#### WORK INSTRUCTION
What you return must match the records word for word, except that images are dropped.

** Opening RECORDS SHOWN block **

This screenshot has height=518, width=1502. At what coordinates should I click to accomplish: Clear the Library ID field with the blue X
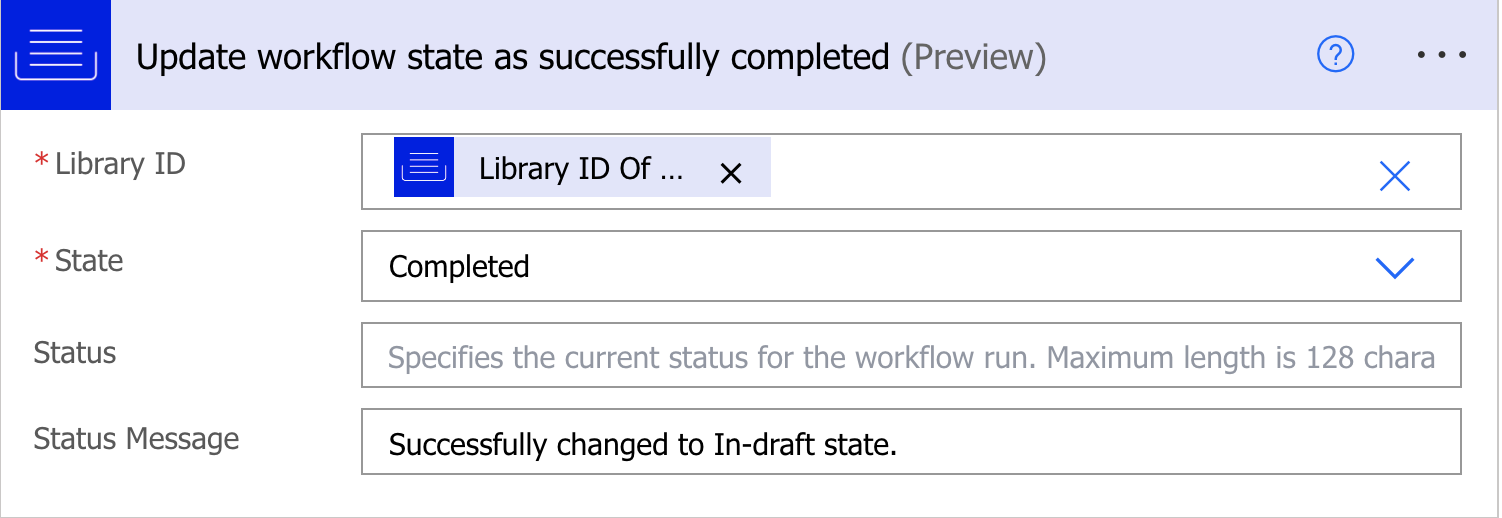point(1394,176)
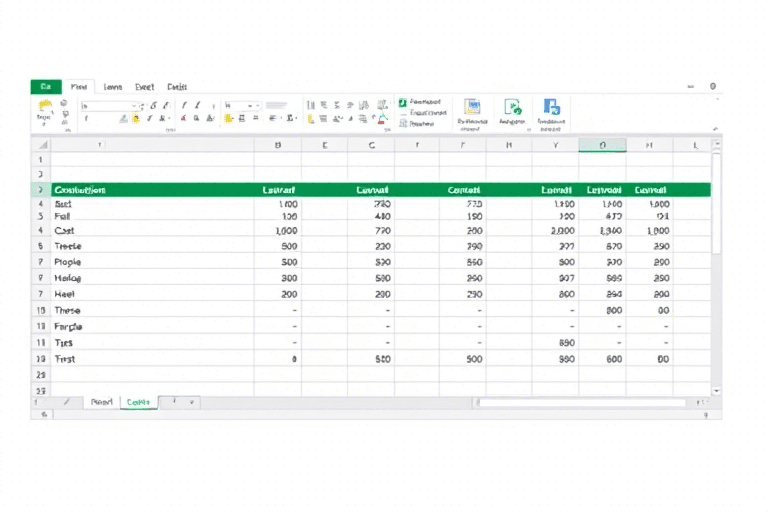The width and height of the screenshot is (768, 512).
Task: Click the horizontal scrollbar at the bottom
Action: click(580, 402)
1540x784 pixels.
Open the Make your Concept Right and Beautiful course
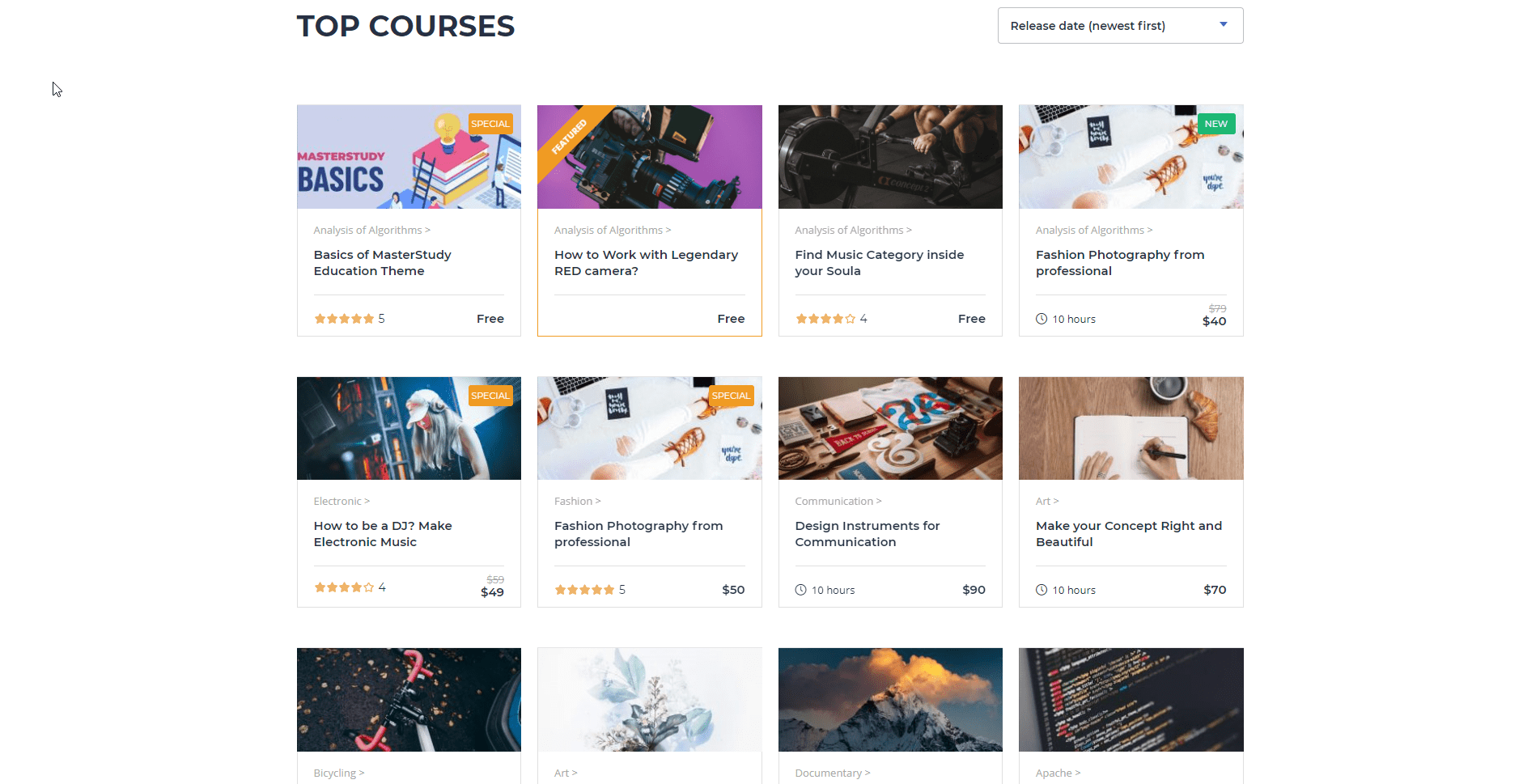coord(1129,534)
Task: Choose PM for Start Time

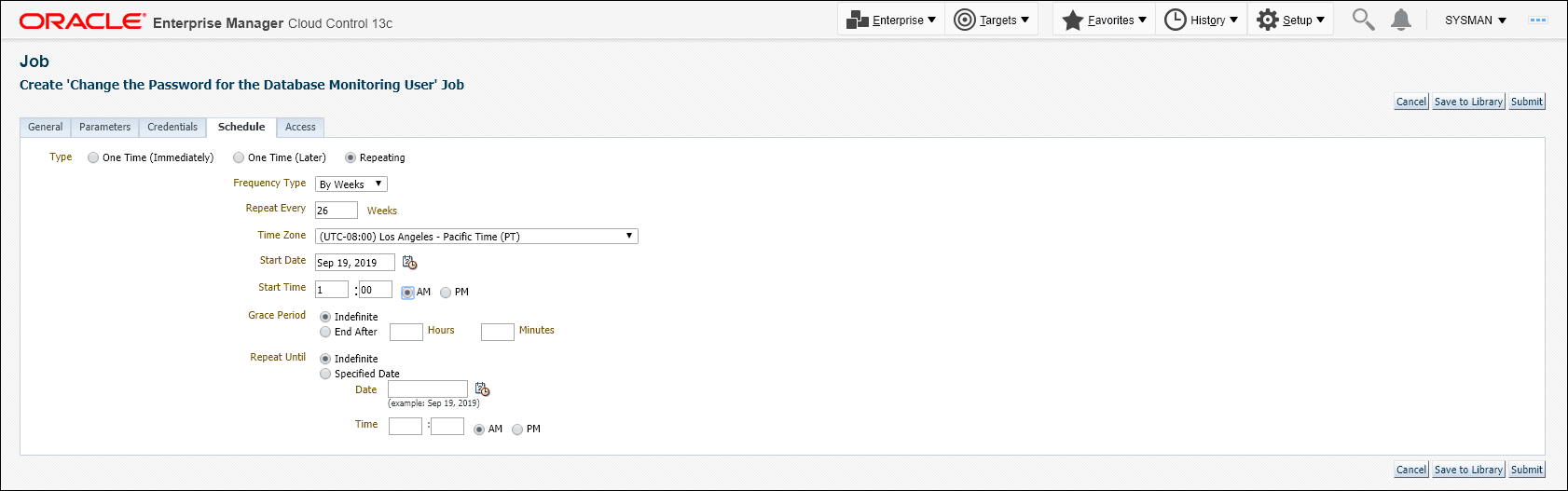Action: coord(446,293)
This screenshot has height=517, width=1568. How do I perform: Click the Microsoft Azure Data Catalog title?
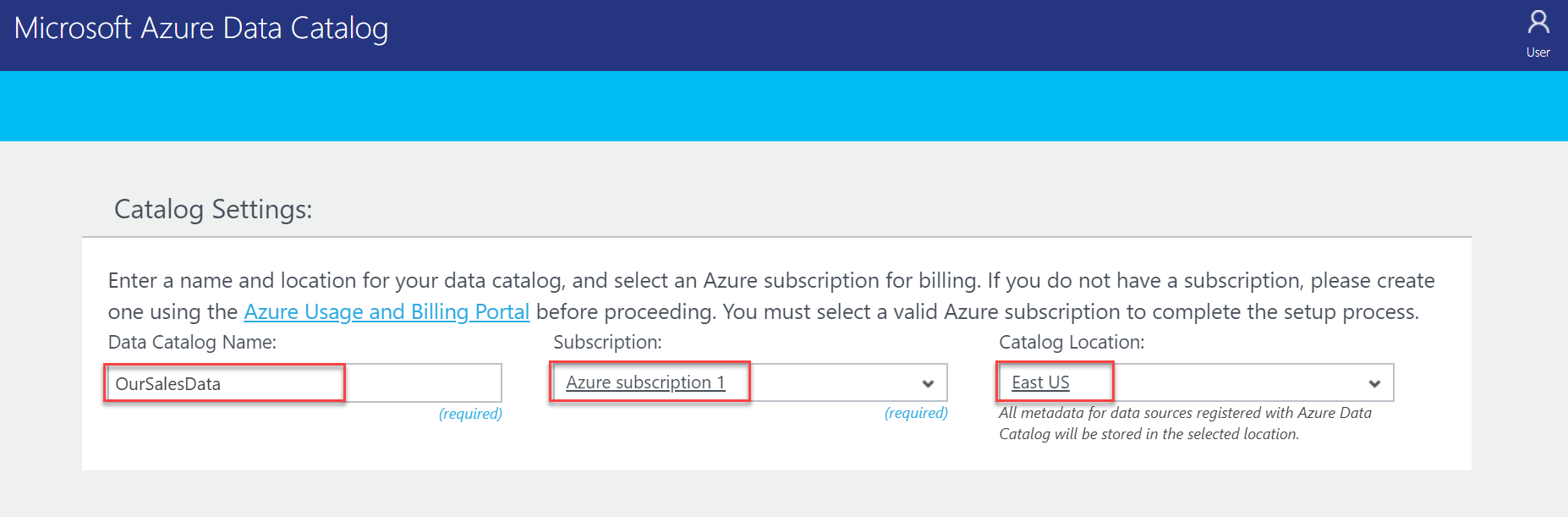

** Closing RECORDS SHOWN block **

#### PROBLEM SOLUTION
This screenshot has height=518, width=1502. At what coordinates should I click to accomplish: Clear the Library ID field with the blue X
point(1394,176)
The width and height of the screenshot is (768, 512).
Task: Click the horizontal scrollbar at the bottom
Action: click(580, 402)
1540x784 pixels.
Open the Make your Concept Right and Beautiful course
coord(1129,534)
Task: Choose PM for Start Time

Action: coord(446,293)
This screenshot has height=517, width=1568. How do I perform: Click the Microsoft Azure Data Catalog title?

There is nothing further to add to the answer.